What to produce —
Reproduce the records word for word, beginning with the line containing "Task: Click the" and finishing with the line containing "click(989, 475)", both included.

Input for this task —

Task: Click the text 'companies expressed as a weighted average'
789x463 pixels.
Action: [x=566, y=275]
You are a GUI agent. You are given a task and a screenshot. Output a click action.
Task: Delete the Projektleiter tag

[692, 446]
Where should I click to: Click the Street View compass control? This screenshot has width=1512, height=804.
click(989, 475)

...

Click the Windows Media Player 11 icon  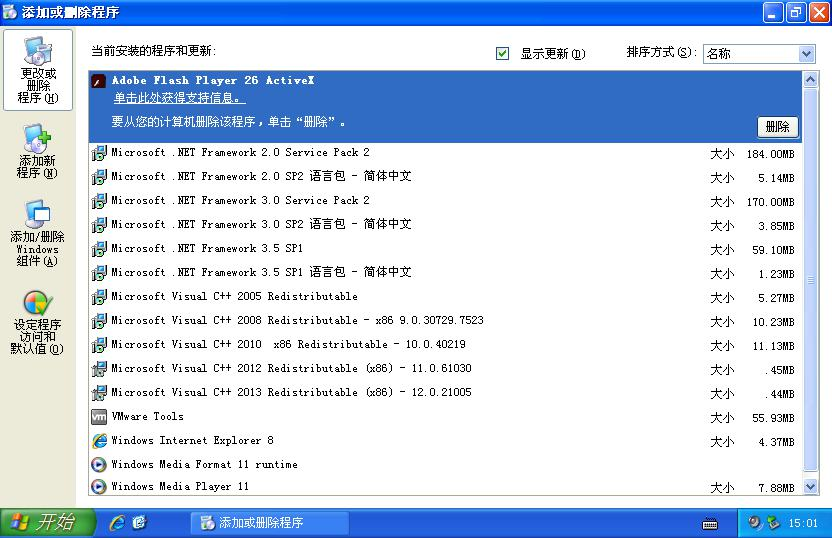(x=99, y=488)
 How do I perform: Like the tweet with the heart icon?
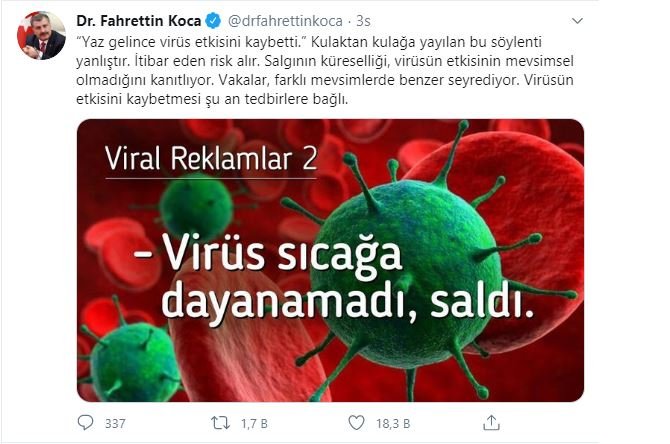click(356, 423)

* * *

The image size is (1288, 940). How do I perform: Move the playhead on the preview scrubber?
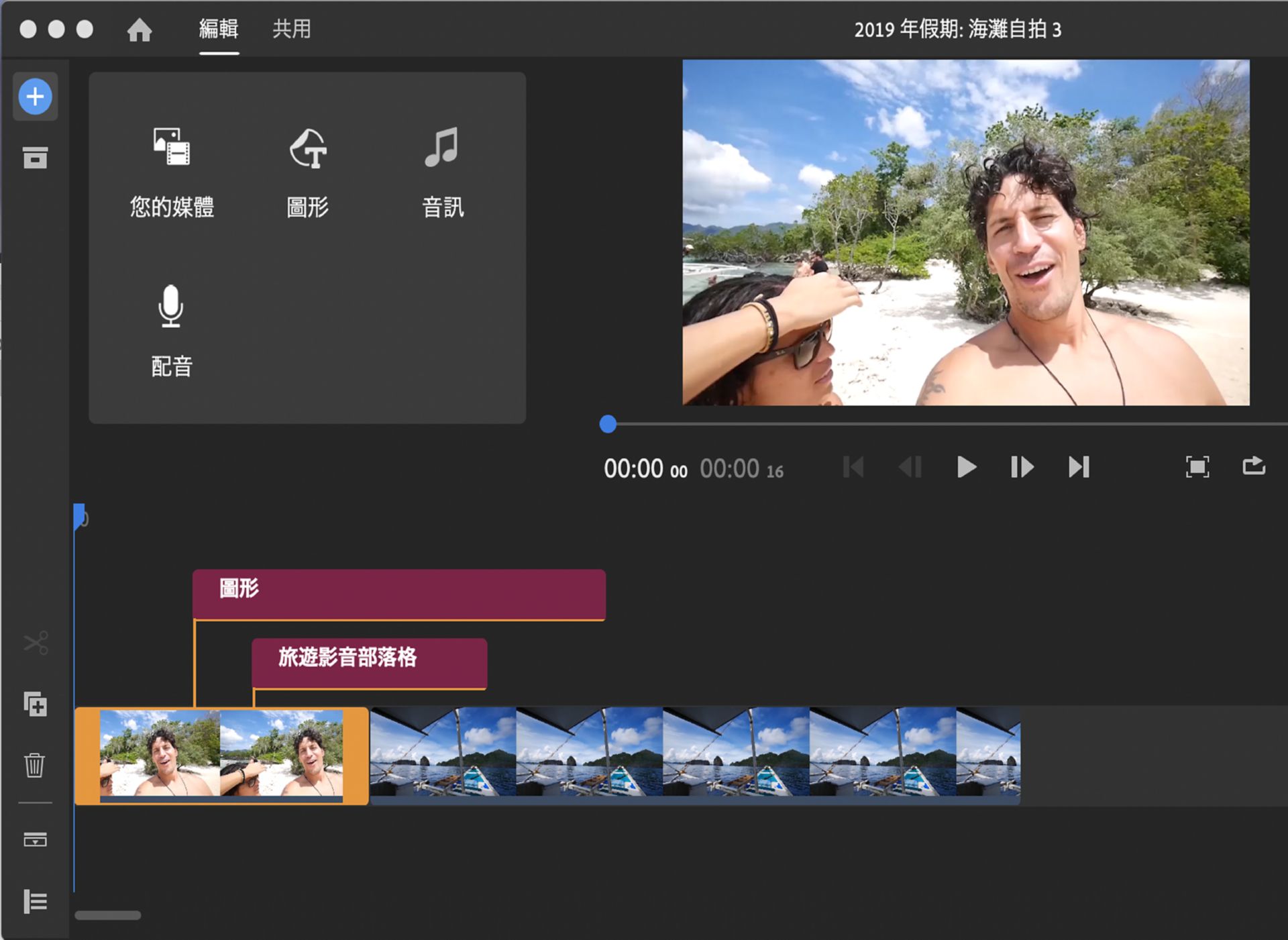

Task solution —
Task: Click the text 'companies expressed as a weighted average'
789x463 pixels.
Action: [x=566, y=275]
You are a GUI agent. You are given a task and a screenshot. Output a click action.
Task: Delete the Projektleiter tag

[692, 446]
Where should I click to: Click the Street View compass control? This screenshot has width=1512, height=804.
click(989, 475)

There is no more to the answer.